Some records
☆ ☆ ☆ ☆ ☆ ☆ ☆

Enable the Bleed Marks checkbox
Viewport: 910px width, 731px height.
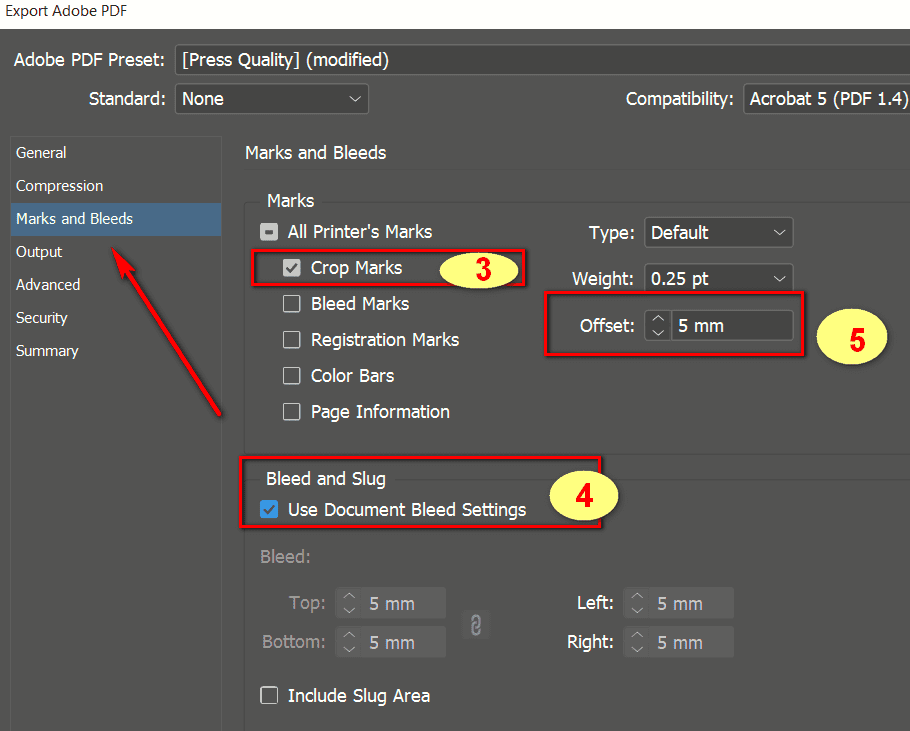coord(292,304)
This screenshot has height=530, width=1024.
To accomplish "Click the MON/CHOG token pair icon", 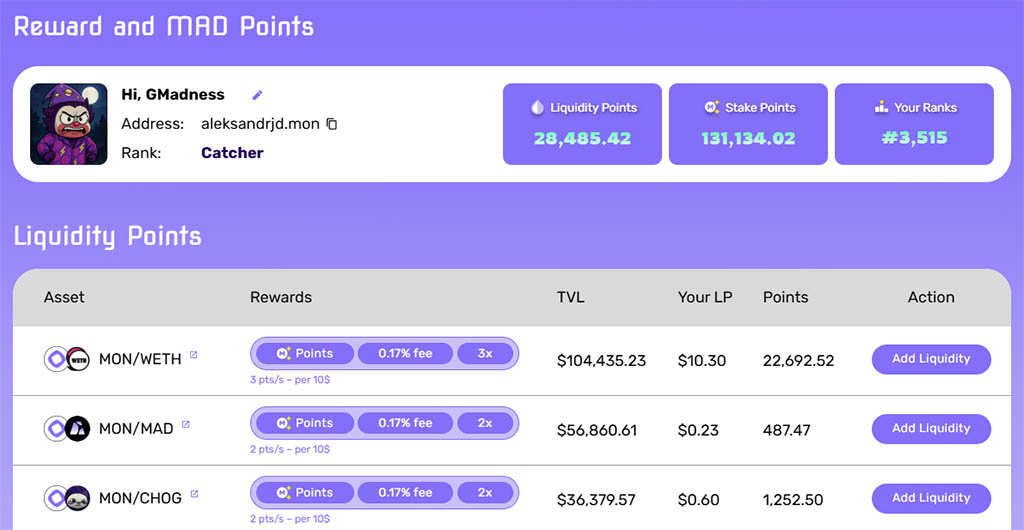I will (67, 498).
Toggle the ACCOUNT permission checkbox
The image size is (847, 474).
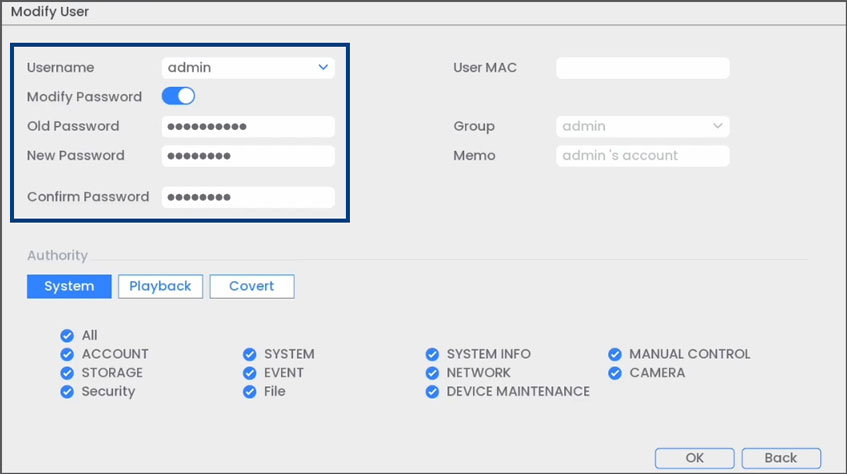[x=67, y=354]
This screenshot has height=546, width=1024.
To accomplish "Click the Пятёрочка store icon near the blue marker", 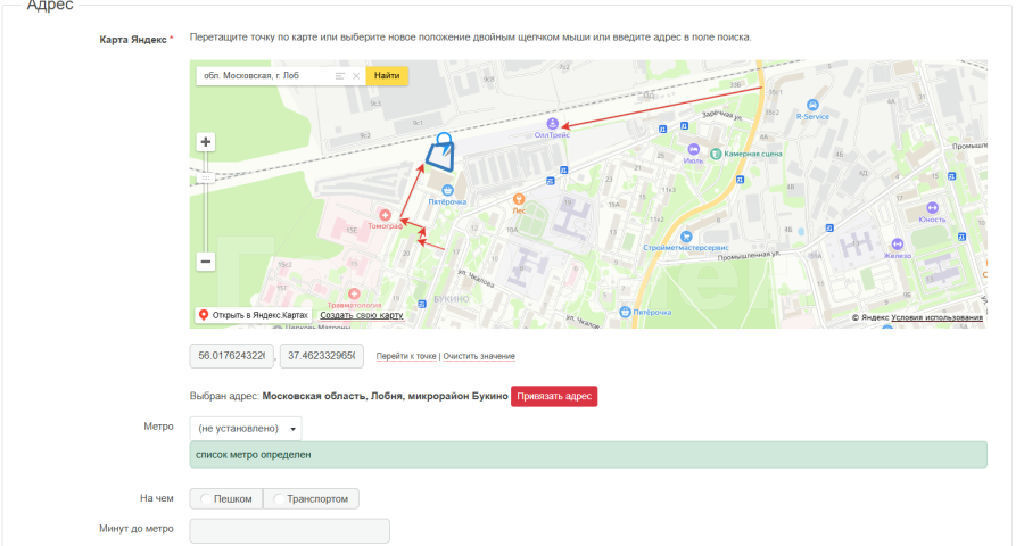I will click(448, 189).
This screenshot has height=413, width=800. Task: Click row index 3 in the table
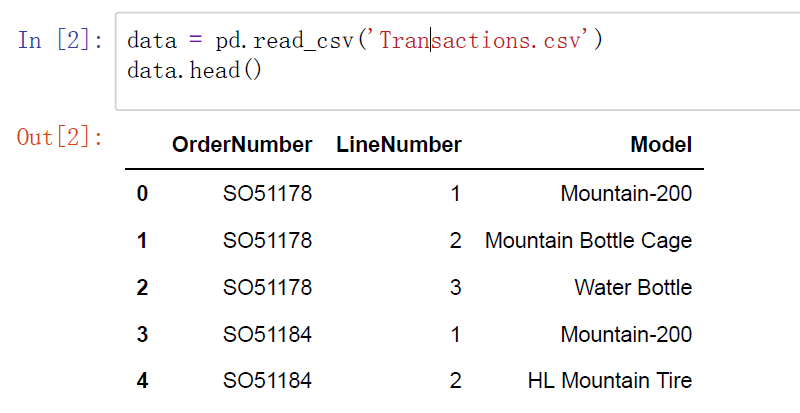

☆ ☆ ☆ ☆ ☆ ☆ ☆

Stated task
Filter the listing above for the string "screenshot" and copy out every line that contains it.

Complete response
This screenshot has height=530, width=1024.
This screenshot has height=546, width=1024.
This screenshot has height=413, width=800. Task: Click row index 3 in the table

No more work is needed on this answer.